Here’s what we’re looking for in Super Bowl LV …


1. If the Chiefs’ pass protection breaks down

Mike Remmers has played starter snaps in 13 games this year, so when Bucs defensive end Jason Pierre-Paul says something like, “I don’t even know who that is,” it’s important to realize that he’s talking about his own mindset and not a lack of respect for his opponent. We know this because Pierre-Paul watches film and Remmers is going to be all over the tape Todd Bowles has been screening this week. He’s actually played quite well this season. Sometimes we get caught up in the difference between the beauty of a premiere left tackle pancaking his opponent against the subtle, but almost equally effective player who survives the play by being an adequate roadblock.
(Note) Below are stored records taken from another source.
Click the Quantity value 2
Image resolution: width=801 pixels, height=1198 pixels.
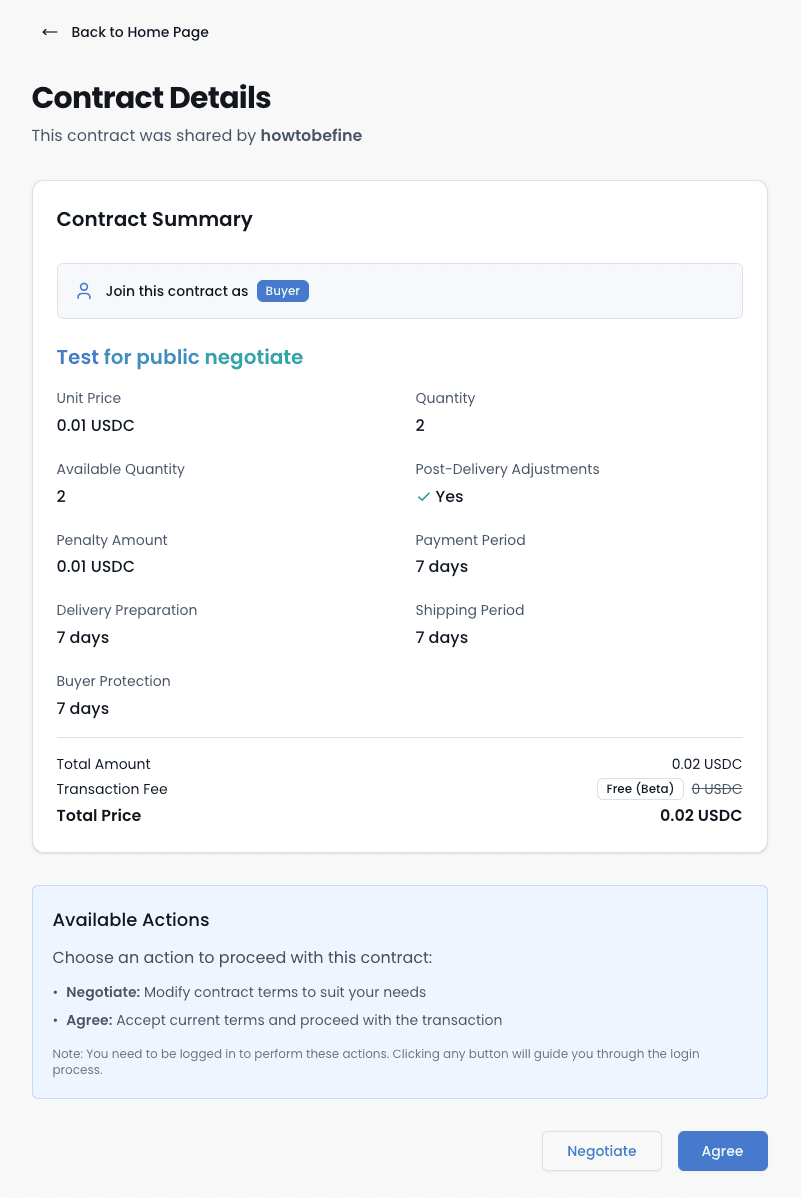click(419, 425)
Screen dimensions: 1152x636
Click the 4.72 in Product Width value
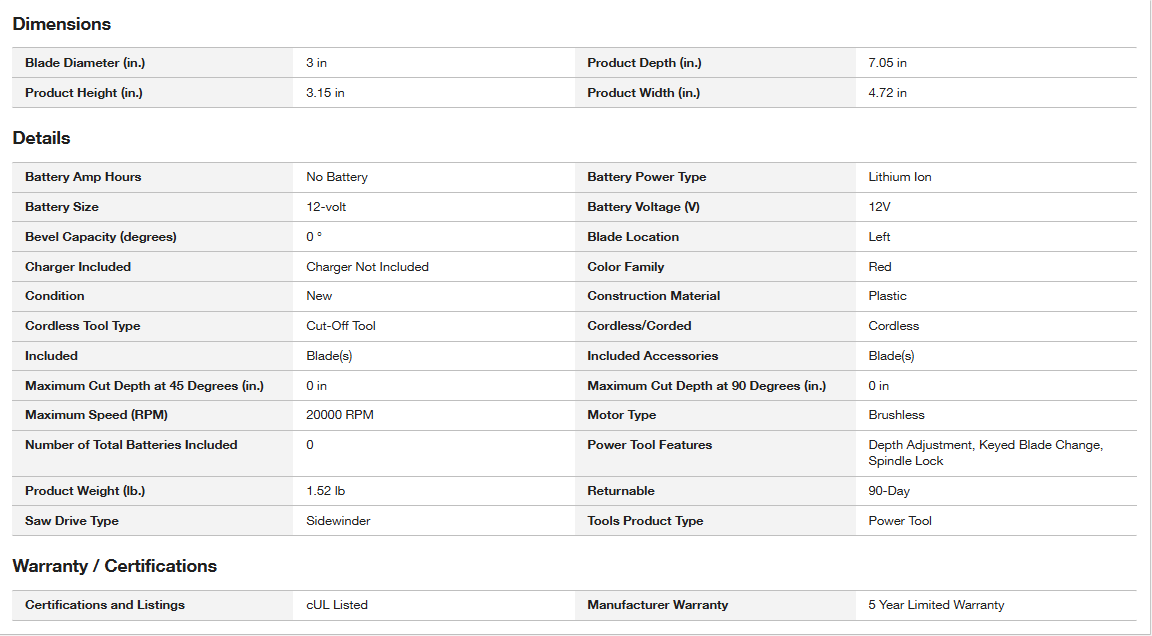888,93
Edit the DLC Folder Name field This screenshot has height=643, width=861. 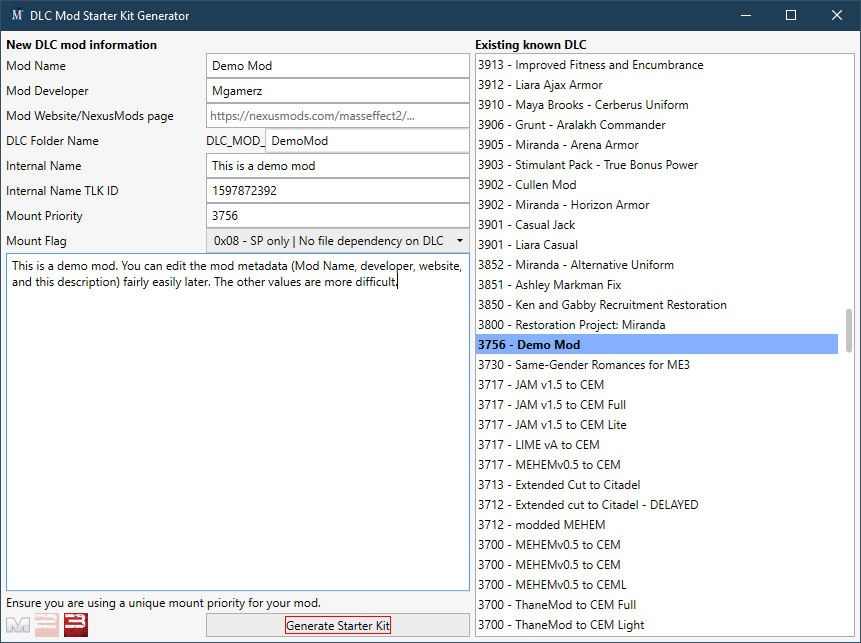pos(366,141)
Rewatching Remmers on the right side against Buffalo two weeks ago, he was that roadblock. There was nothing aesthetically pleasing about his snaps but his ability to hang on and Patrick Mahomes’s deft pocket movement created a manageable situation. That said, Tampa Bay will undoubtedly create more pressure than Buffalo did.

So what does that mean?

The Chiefs use a lot of 11-personnel (three receivers, one tight end) and have only attempted 100 passes with a second tight end on the field this season (that was 16th in the league this year, according to Sports Info Solutions). A second tight end would be the most likely scenario for help buttressing Remmers or Andrew Wylie on the right side if one of them exhibits an inability to slow down either Pierre-Paul or Shaq Barrett charging off the edges. When Kansas City does throw out of a two tight-end set, the Chiefs are the fourth-most effective team in the league at doing so. They have a success rate above 60%. So they can still survive even if they have to clunk up the backfield a little bit to keep the pocket clean.

I think it’s important because Kansas City has to throw the ball. Often. According to Sharp Football Statistics, Kansas City threw the ball 80% on early downs through most of the game in its last meeting with the Buccaneers, due to a complete inability to run the ball, which left them in significant holes when they tried to establish the ground game on first down.
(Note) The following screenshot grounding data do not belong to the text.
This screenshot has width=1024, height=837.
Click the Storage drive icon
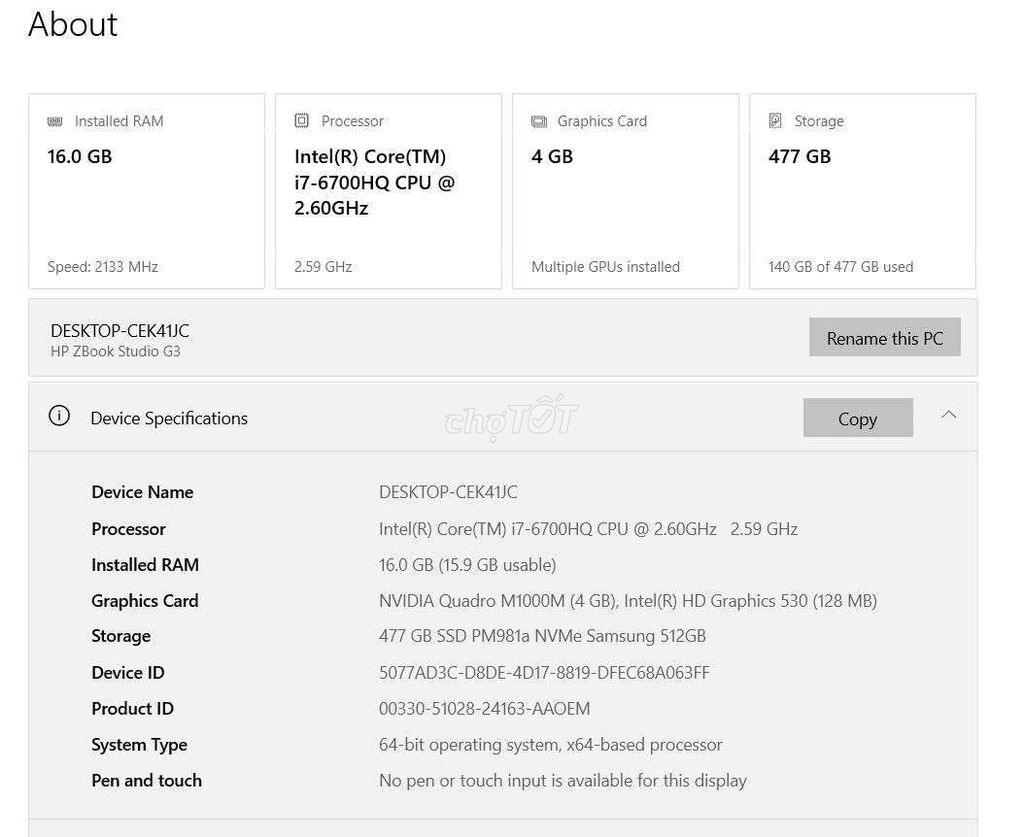(775, 120)
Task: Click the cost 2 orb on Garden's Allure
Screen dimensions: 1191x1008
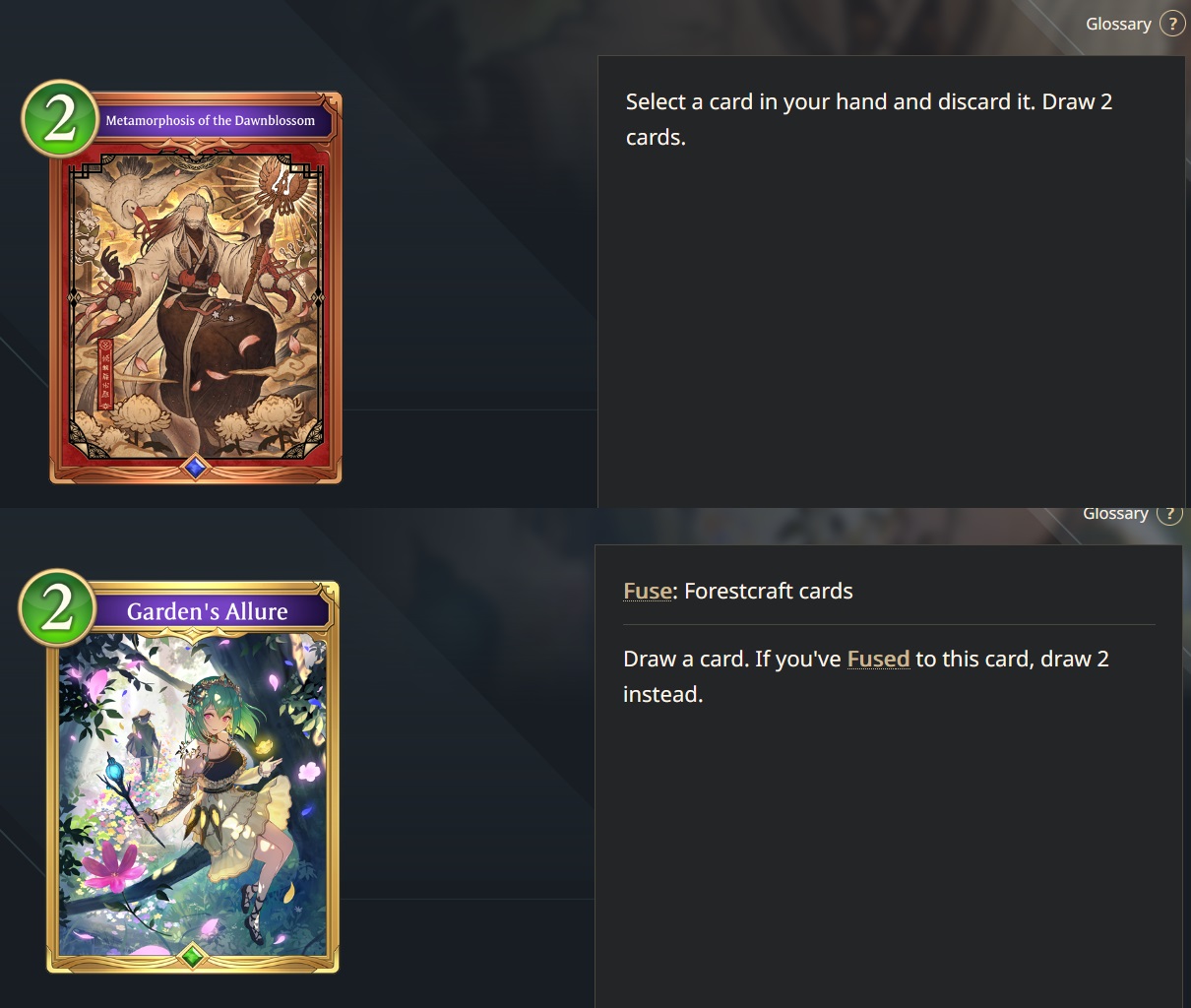Action: coord(57,608)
As it was, the Chiefs were leaning heavily on Eric Fisher to help them establish that small semblance of a running game. Before Fisher’s season-ending injury, the Chiefs were second among all playoff teams in runs off the left tackle’s hip. Most of the time, they were counting on Fisher to activate that part of their offense.
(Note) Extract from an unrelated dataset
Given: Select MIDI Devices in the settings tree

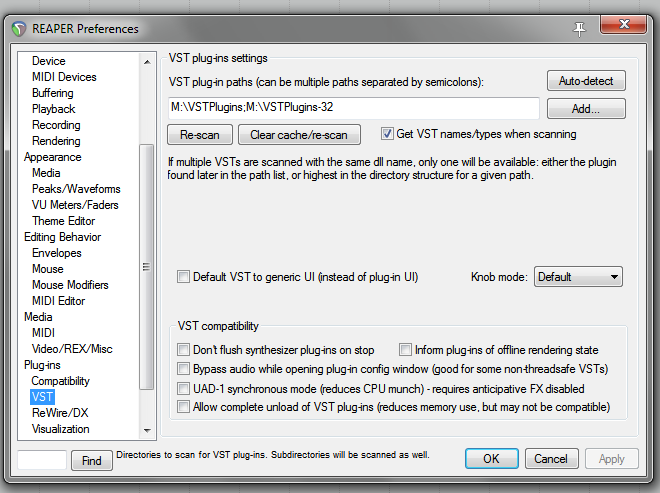Looking at the screenshot, I should point(64,77).
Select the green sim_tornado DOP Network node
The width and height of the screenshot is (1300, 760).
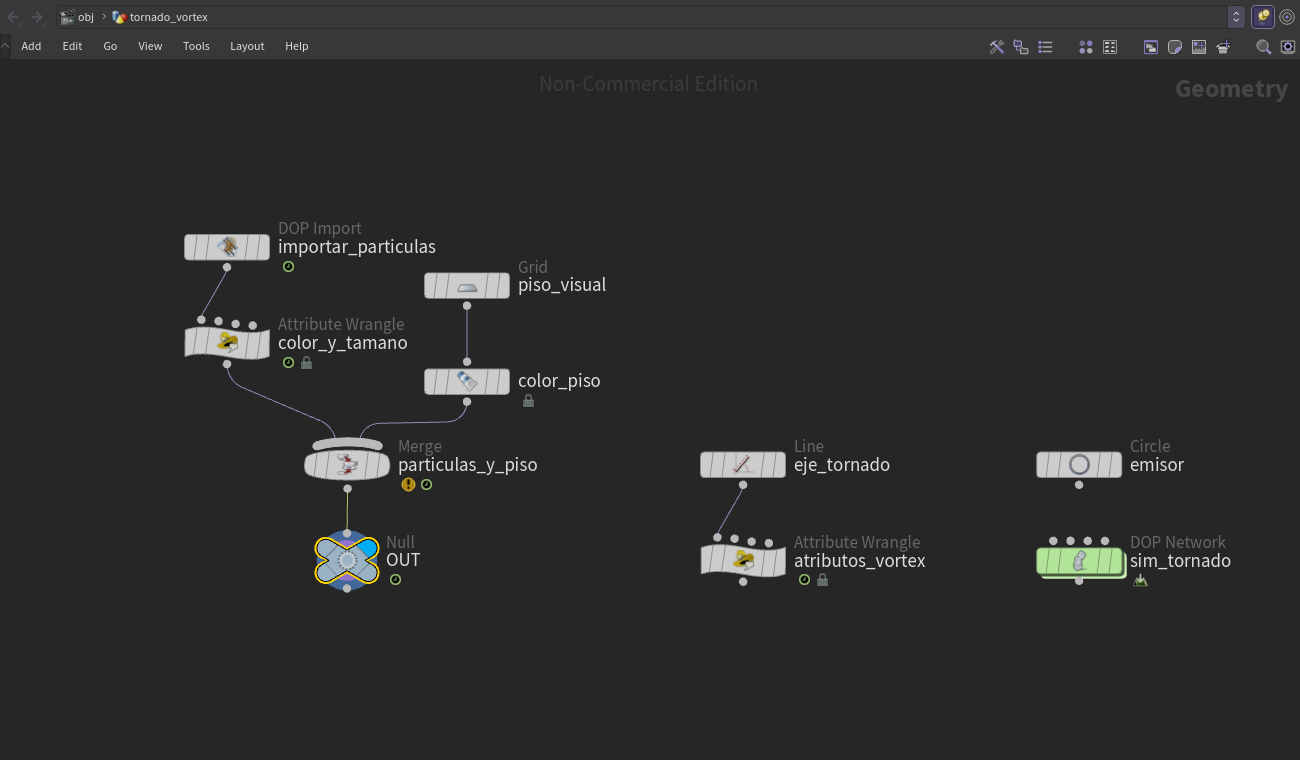point(1079,561)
2. Abandoning precedent for Tom Brady

As we wrote after the AFC championship game, teams facing the Chiefs need to score and score often. While I doubt that the Buccaneers will try something faux-revolutionary, like going for two after every touchdown or trying more manageable fourth-down conversion attempts, they should throw the football more. Way more.

I liked this nugget from Sharp Football Statistics which mentioned that, for most of the season, the Buccaneers ran the ball 6% more on first downs than any team in football, despite the fact that those runs elicited the second-lowest yards per carry average in the league. Despite Tampa’s obvious superiority on the offensive line and a deeper cadre of functional power backs, they have Tom Brady. And for those who suggest he is no longer Tom Brady, what do you make of the fact that he is No. 1 in completions of 20 yards or more, passing yards on throws of 20 yards or more and passing touchdowns on throws of 20 yards or more?

Insanely enough, in their opening playoff win against the New Orleans Saints, they ran the ball on 83% of the time on first downs in the first quarter.

Maybe they are playing the long game. Maybe Brady realistically understands he’s on a pitch count. There has been some good writing this week on his unique ability to gauge his personal limits within the offense. That said, Kansas City’s defense is among the best in football and essentially shuts down drives if they can force an opponent into third and long-type situations. If the Buccaneers continue to waste valuable time establishing a running game, they’re going to find their defense on the field more often defending the most potent quarterback in football.

Tampa Bay is one of a very, very small handful of teams that have adequate skill position talent to stay in a boat race with the Chiefs. Why keep them from touching the football?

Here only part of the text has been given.